Rose cogió un grueso archivo de los armarios grises de metal que ahora cubrían las paredes de la sala.

– La operación en la que se vio involucrada con Voss tuvo lugar en un momento muy delicado para el Tercer Reich.

– ¿Se refiere al golpe de estado?

– El general de las SS Wolters dirigía una operación de inteligencia y esperaba que fuera uno de los grandes éxitos de la guerra. Es propio del equipo perdedor creer que pueden darle un súbito vuelco a la situación con un milagro. Su operación ha sido un desastre. Ha perdido un montón de dinero y uno de los proveedores de diamantes más importantes del Reich. Voss es su chivo expiatorio. En sí misma, la operación frustrada podría haberle costado a Voss una reprimenda y un traslado desagradable, pero a la luz del intento de asesinato del 20 de julio se convierte en algo más grave, cosa que a Wolters le conviene. Wolters querrá implicarlo en la intentona de golpe de estado, lo cual, a esta distancia, podría parecer improbable de no ser porque sabemos que Voss estaba al tanto de lo que iba a suceder. Nos avisó, de modo que está claro que estaba implicado. Dado que es un antiguo hombre de la Abwehr, el único que quedaba por aquí, nuestra opinión es que su papel era apoderarse de la legación de Lisboa. Si es ese el caso y hay un mero asomo de prueba que apunte a ese grado de implicación…

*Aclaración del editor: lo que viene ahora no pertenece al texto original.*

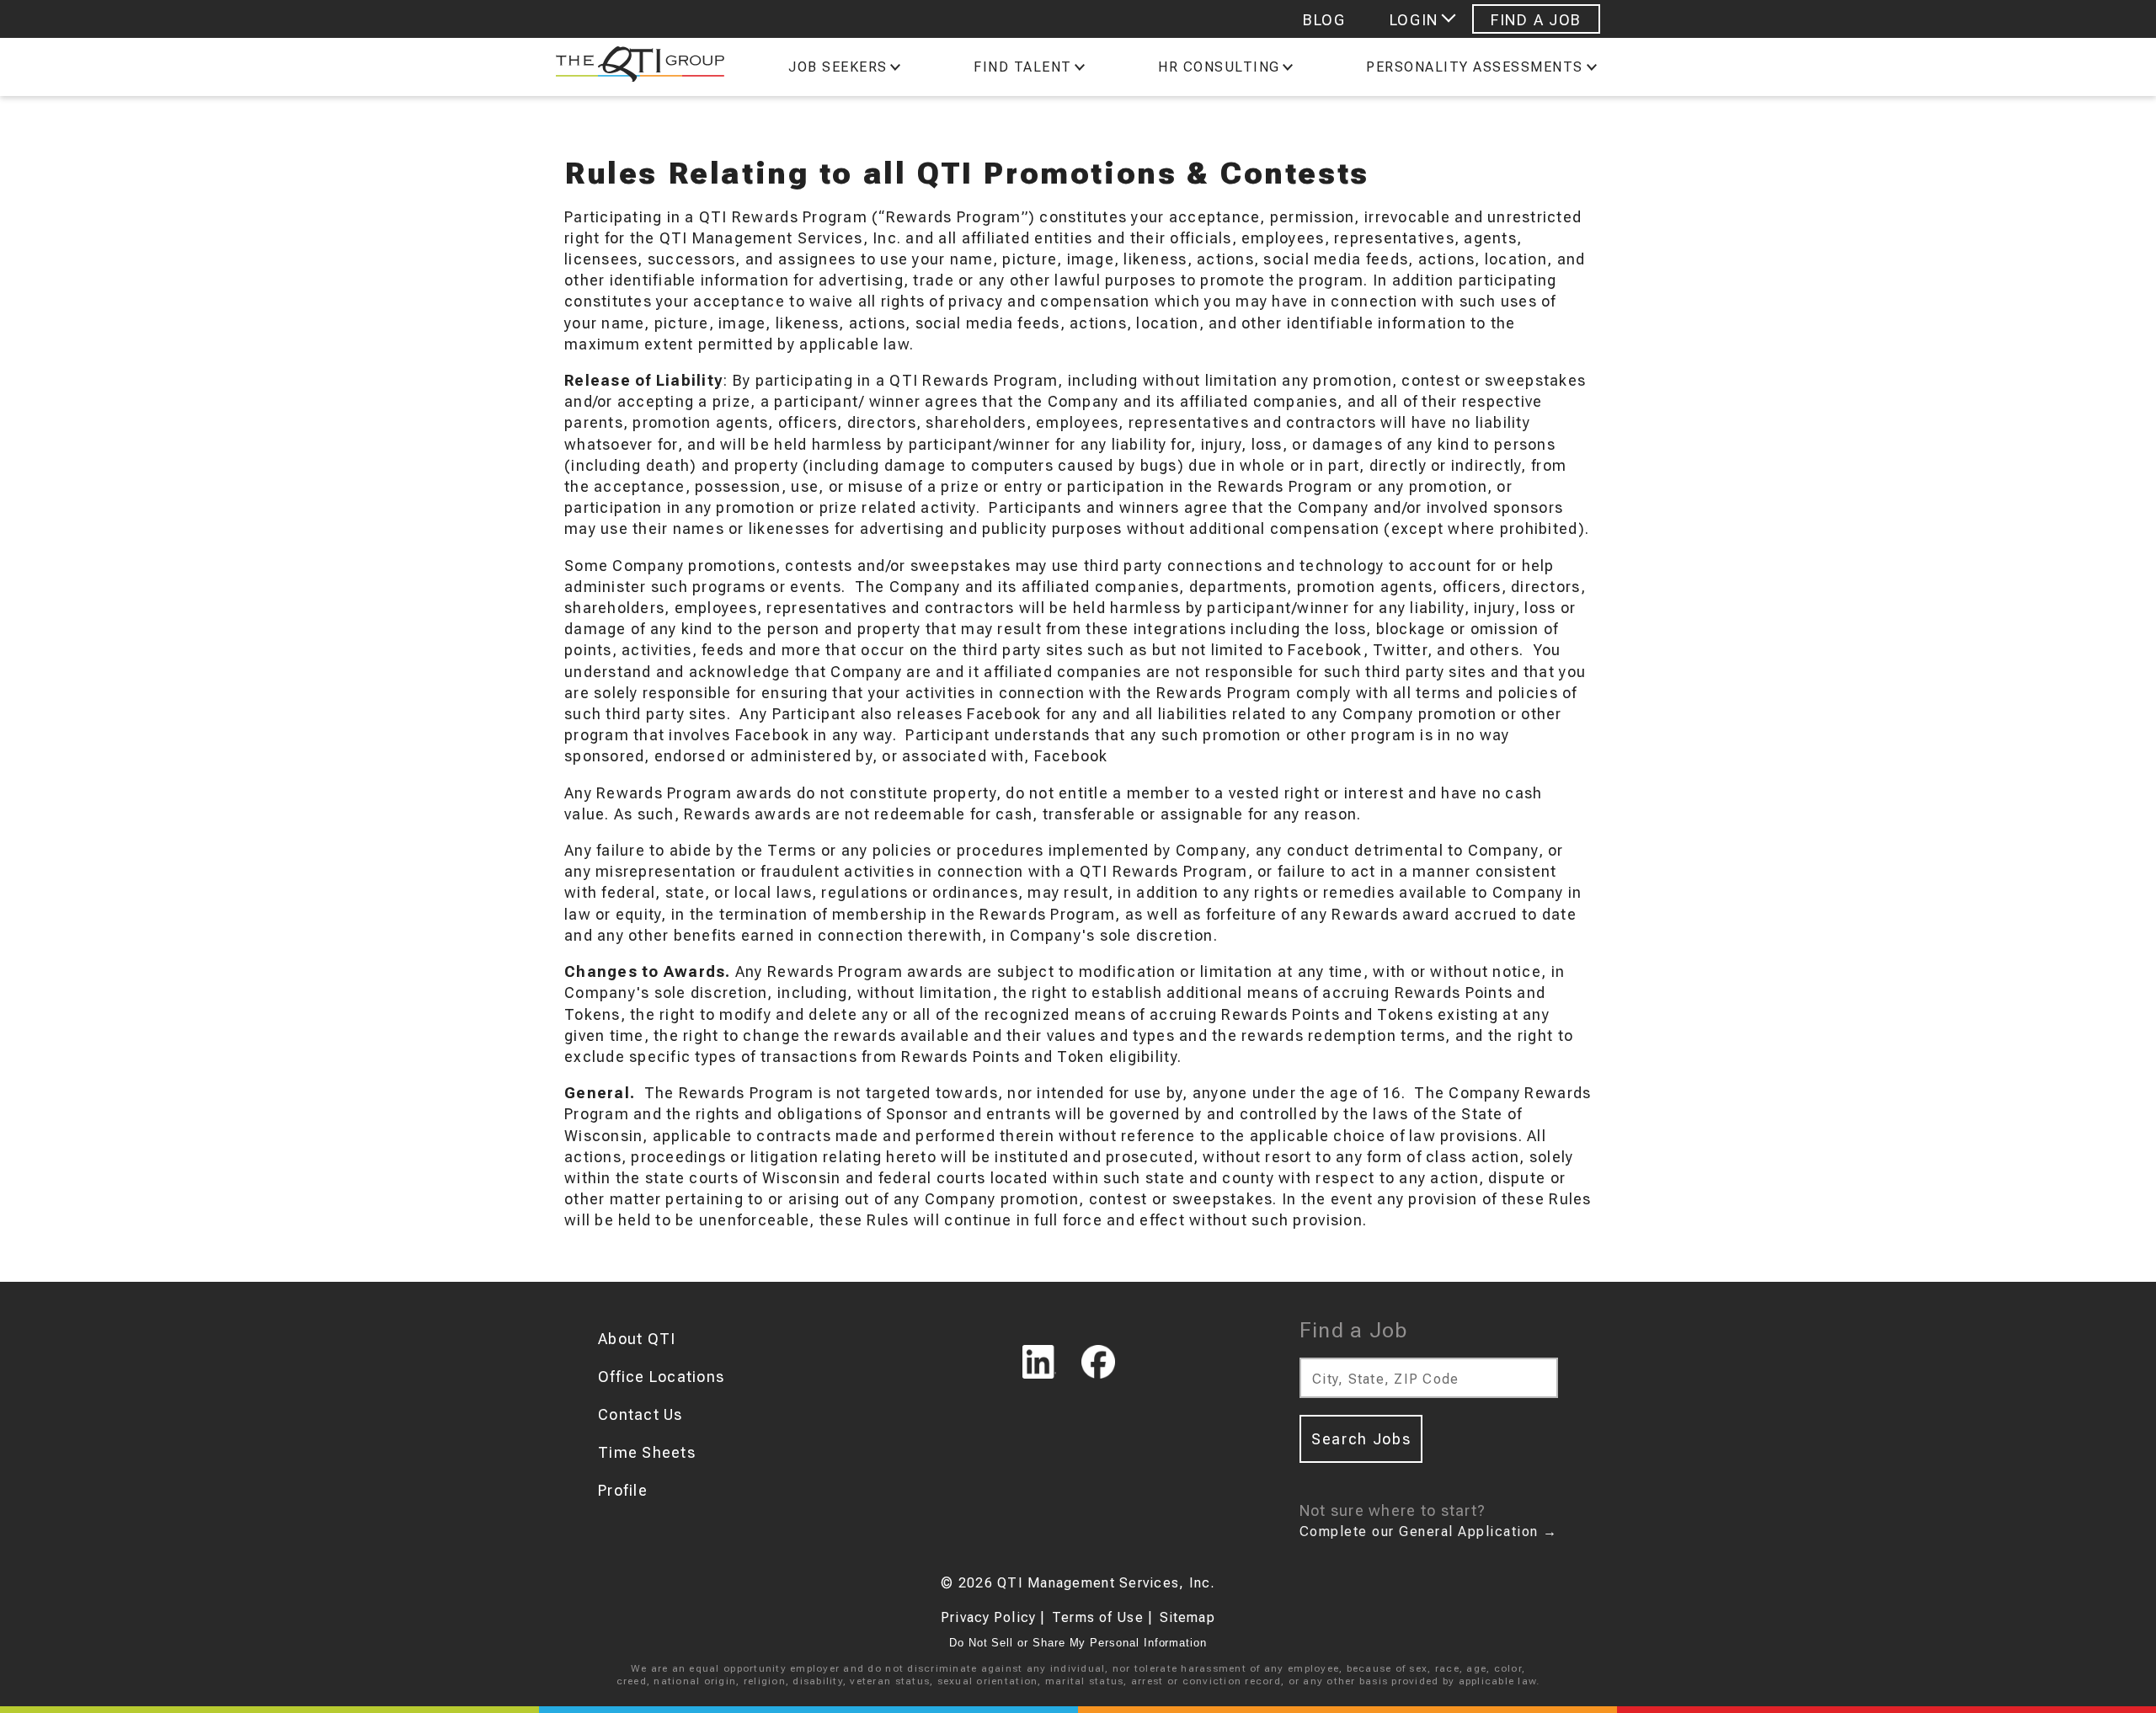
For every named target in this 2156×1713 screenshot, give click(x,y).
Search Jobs (1361, 1439)
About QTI (636, 1338)
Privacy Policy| (993, 1617)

Rose dejó la frase en el aire y encendió un cigarrillo.

– ¿Entonces qué, señor?

Rose abrió el archivo, separó las páginas con la uña y las pasó como si se tratara de antiguas escrituras.

– La investigación de los oficiales de alto rango de la Wehrmacht corre a cargo del jefe de la Oficina Central de Seguridad del Reich, el general de las SS Ernst Kaltenbrunner. Es abogado, lo cual podría parecer buena señal hasta ver una foto suya. Un animal de aspecto siniestro. Fanático hasta las cachas, intensamente leal. No eludirá… No ha eludido sus responsabilidades. Ha detenido a millares de personas. Hombres, mujeres, niños…, todo aquel que tenga una conexión familiar o de cualquier otro tipo con los conspiradores conocidos. A los demás sospechosos los interroga un coronel de las SS, un tal Bruno Weiss. Antes era el jefe de seguridad de la Wolfsschanze, el cuartel general de Hitler en Rastenburg, Prusia Oriental. De ser más joven podría pasar por hijo de Kaltenbrunner. No sé dónde los crían.

»No me cabe la menor duda de que esos hombres encontrarán algo entre los millares de declaraciones, pues es propio de la gente normal anotar cosas que no conviene, decir cosas que nunca debieran decirse y parlotear sin control cuando tienen miedo. Voss no tiene muchas posibilidades. Si le acusan comparecerá ante el llamado Tribunal Popular, presidido por uno de los jueces más vergonzosos que ha pisado nunca el campo de la Justicia, Roland Freisler, quien, si las pruebas son siquiera remotamente positivas, sentenciará que lo ejecuten, y si no, desde luego terminará en un campo de concentración donde es muy improbable que sobreviva.

Rose hojeó el archivo. Anne permaneció rígida en su silla.

– Aparte de lo que nos ha contado von Treuberg, no hay más noticias -dijo Rose, más preocupado por su archivo-. Yo en su lugar, señorita Ashworth, me olvidaría de él. Viva su vida. Es la naturaleza de la guerra.